This is the UK’s development finance institution’s first direct investment in Sudan, and it aims to help improve supplies of staple foods at a time of disrupted supply and rising costs.
British International Investment (BII), the UK government’s development finance institution, has announced a $50m investment to support wheat imports to Sudan, which faces food shortages and a humanitarian crisis.
The investment is to help the DAL Group, one of Sudan’s largest conglomerates, finance the purchase of 280,000 tonnes of wheat annually. This is intended to bring greater stability for flour supply to bakeries, retail outlets and businesses on which Sudanese people in urban areas depend for staple foods.
The funding is being channelled through Invictus Trading, a subsidiary of Invictus Investment, which has close ties to DAL Group and plays a major role in its import activities.
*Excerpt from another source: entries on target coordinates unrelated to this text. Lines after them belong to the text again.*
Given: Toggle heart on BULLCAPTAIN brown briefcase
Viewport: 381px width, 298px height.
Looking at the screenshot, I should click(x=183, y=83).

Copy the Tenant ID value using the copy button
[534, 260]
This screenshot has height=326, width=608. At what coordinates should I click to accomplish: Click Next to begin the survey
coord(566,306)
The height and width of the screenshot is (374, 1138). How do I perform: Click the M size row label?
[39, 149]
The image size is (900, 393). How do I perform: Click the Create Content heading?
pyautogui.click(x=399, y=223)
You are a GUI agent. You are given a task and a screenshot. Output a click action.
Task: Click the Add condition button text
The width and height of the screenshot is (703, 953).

BII did not provide further details of the investment’s terms or structure.
BII said the investment was its first direct investment – rather than via intermediaries and funds – in its 75-year history that will directly benefit the people of Sudan. It also said the investment reflected its aim of supporting locally owned African businesses contributing to economic development.
Richard Palmer, head of corporate debt at BII, described DAL Group has “a unique business working to improve the supply of staple foods to the people of Sudan as the climate crisis and the war in Ukraine continue to constrain economic growth and disrupt supply chains”.
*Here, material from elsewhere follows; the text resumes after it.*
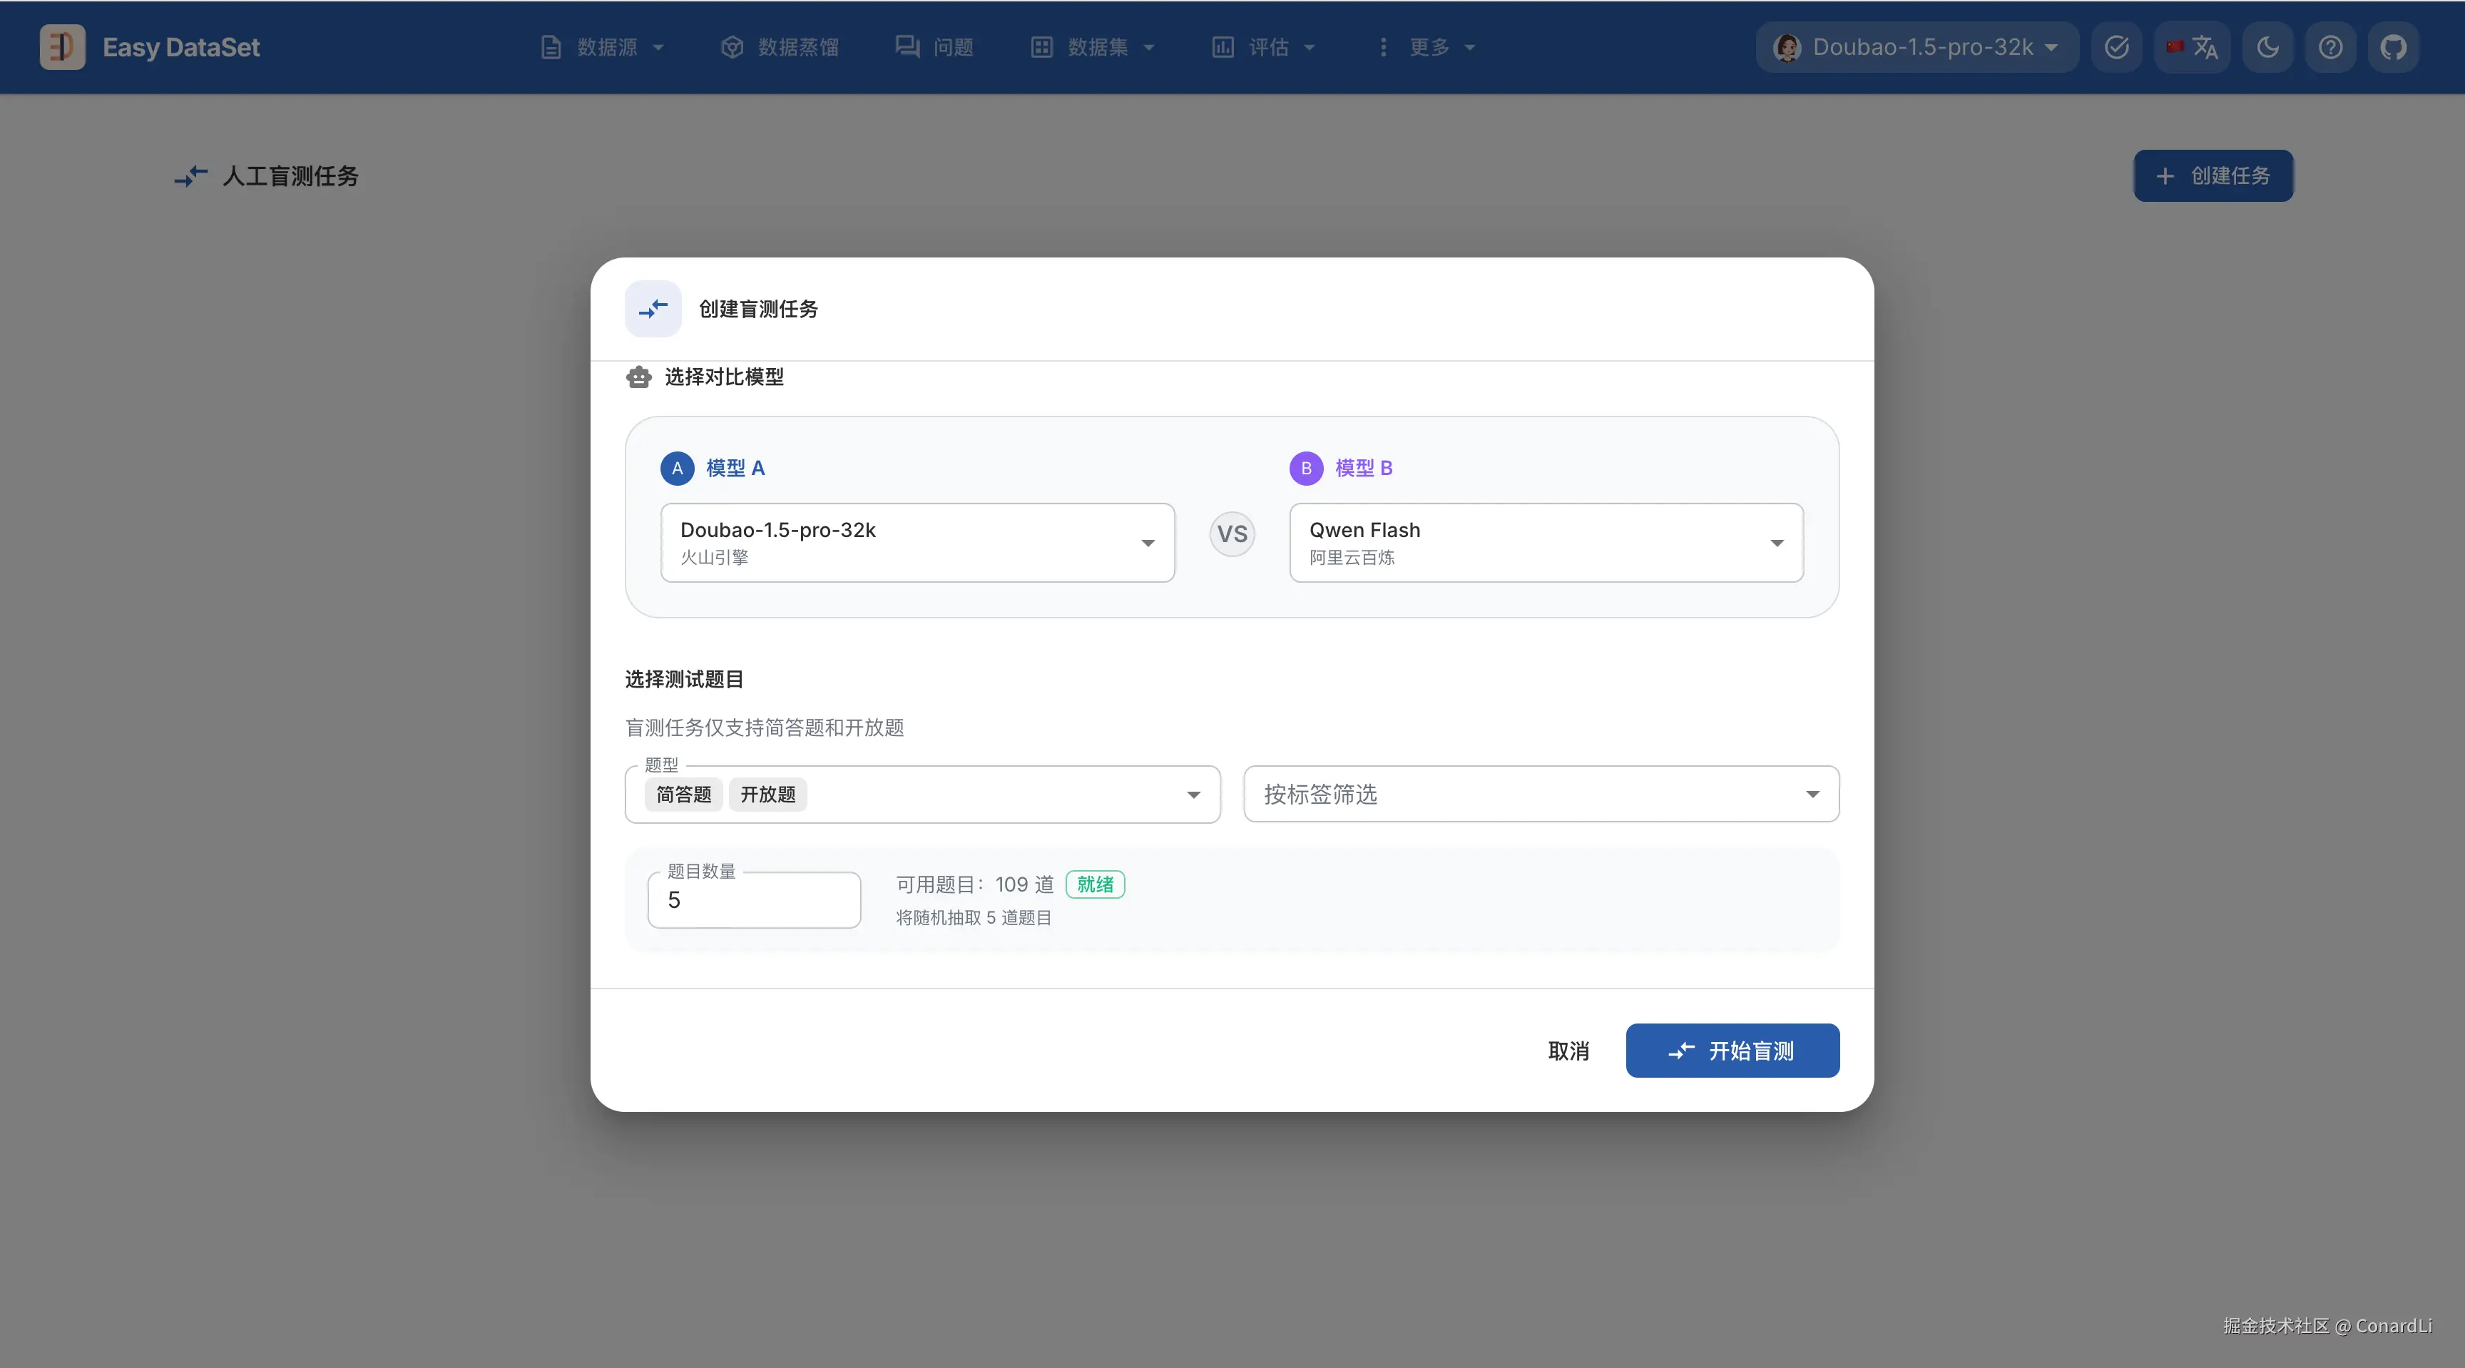Click the help question mark icon
Screen dimensions: 2465x1368
tap(2330, 47)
Sudan’s reliance on imports for many of its basic food requirements has meant a country that was already among the world’s poorest has been hit hard by the recent rise in global prices. Poor economic conditions have also been exacerbated by floods and continuing political uncertainties. Long-time president Omar al-Bashir was ousted in April 2019 amid a popular uprising. Following a military coup in October 2021. Sudanese political parties are now in talks to form a civilian government and hold fresh elections.
Giles Lever, British Ambassador to Sudan said the investment signalled the UK’s continuing commitment to the people of Sudan, and to the country’s socioeconomic stability.
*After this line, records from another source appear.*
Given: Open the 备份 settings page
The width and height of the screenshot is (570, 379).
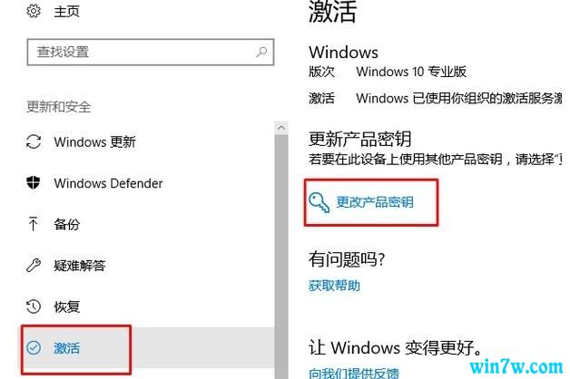Looking at the screenshot, I should pyautogui.click(x=66, y=224).
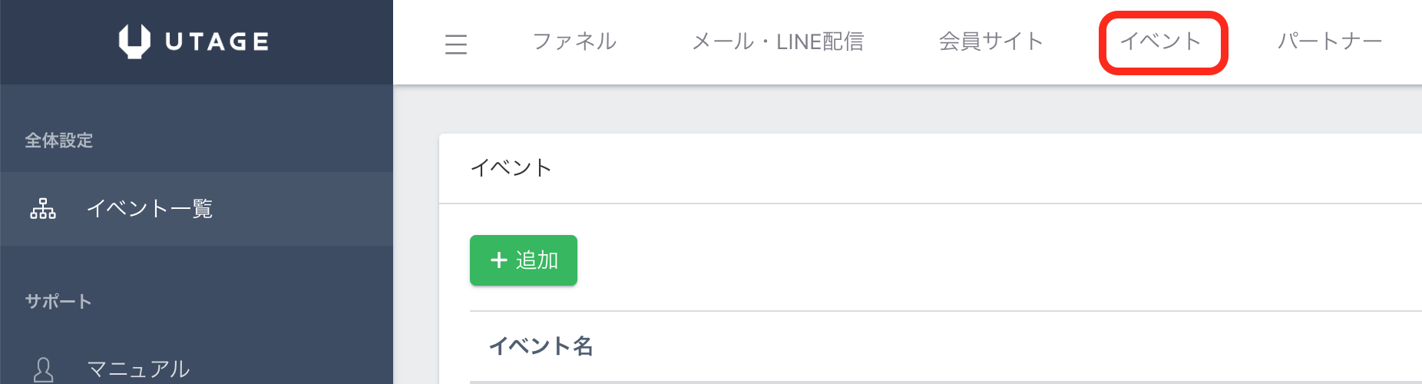This screenshot has width=1422, height=384.
Task: Click the イベント panel heading
Action: tap(511, 168)

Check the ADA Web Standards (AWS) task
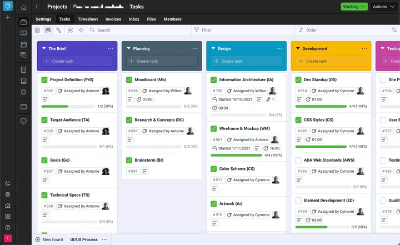point(298,160)
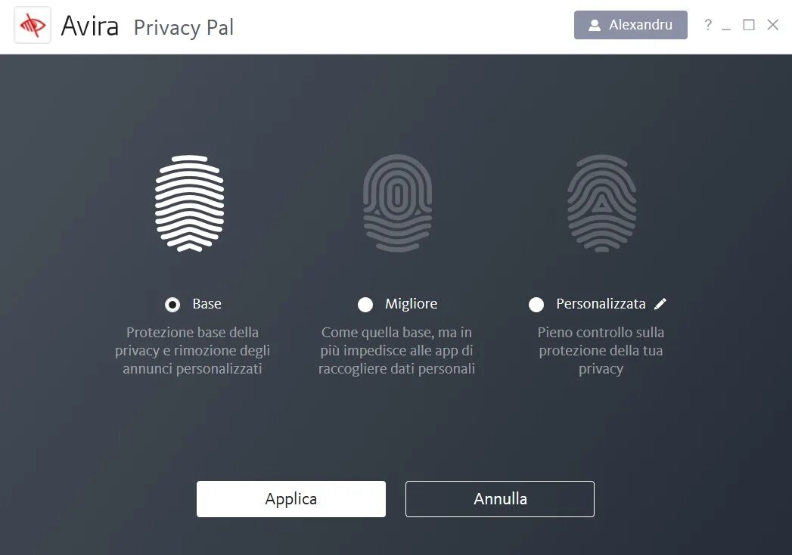Click the Migliore option label
The image size is (792, 555).
pyautogui.click(x=412, y=304)
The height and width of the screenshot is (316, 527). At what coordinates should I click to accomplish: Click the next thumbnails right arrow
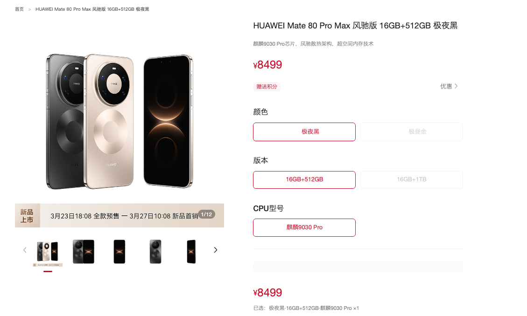(x=216, y=250)
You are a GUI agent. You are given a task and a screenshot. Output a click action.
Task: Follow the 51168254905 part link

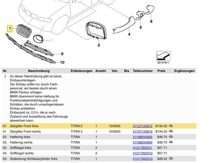tap(142, 137)

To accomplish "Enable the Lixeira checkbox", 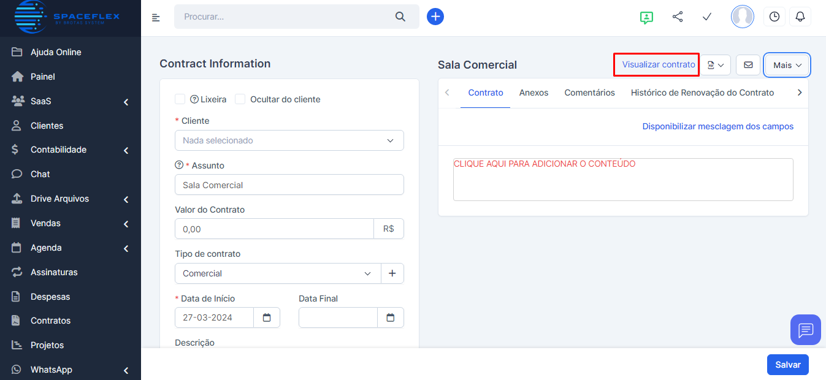I will click(180, 99).
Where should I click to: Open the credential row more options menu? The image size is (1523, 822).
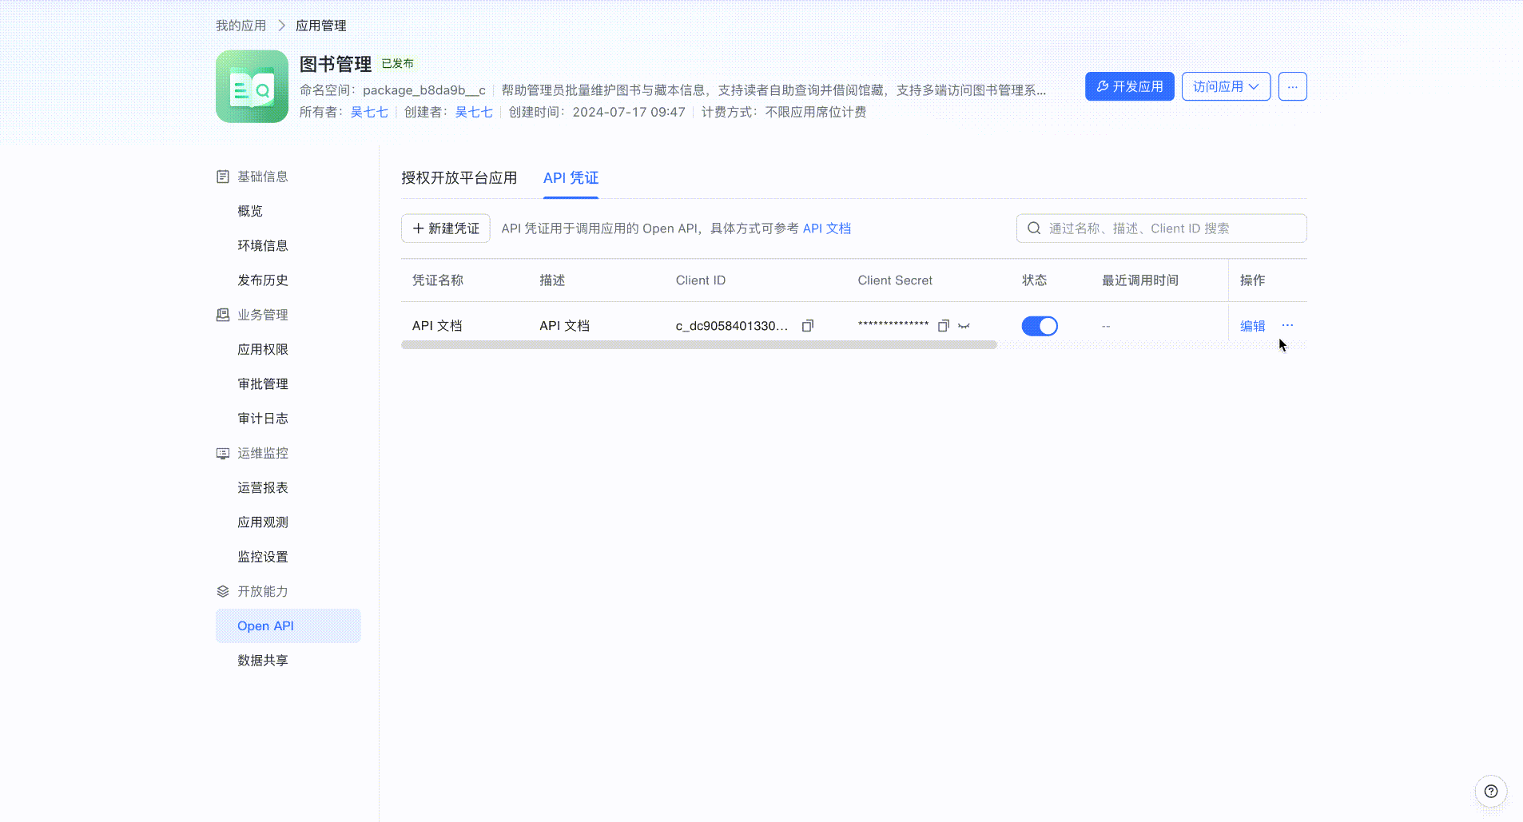1286,325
BII was renamed BII from CDC Group in early 2022 – a name change which it said better reflected its role as an investor within the UK government’s development financing offering.
It has made a series of investments since then. In November, BII said it was leading a new equity round in fintech Kinara which aims to facilitate the provision of loans to small businesses in India via an app-based model. Other commitments announced in 2022 included a $200m joint investment in the African Forestry Impact Platform, alongside Norway’s Norfund and Finland’s Finnfund, and an investment with Norfund in African hydropower projects.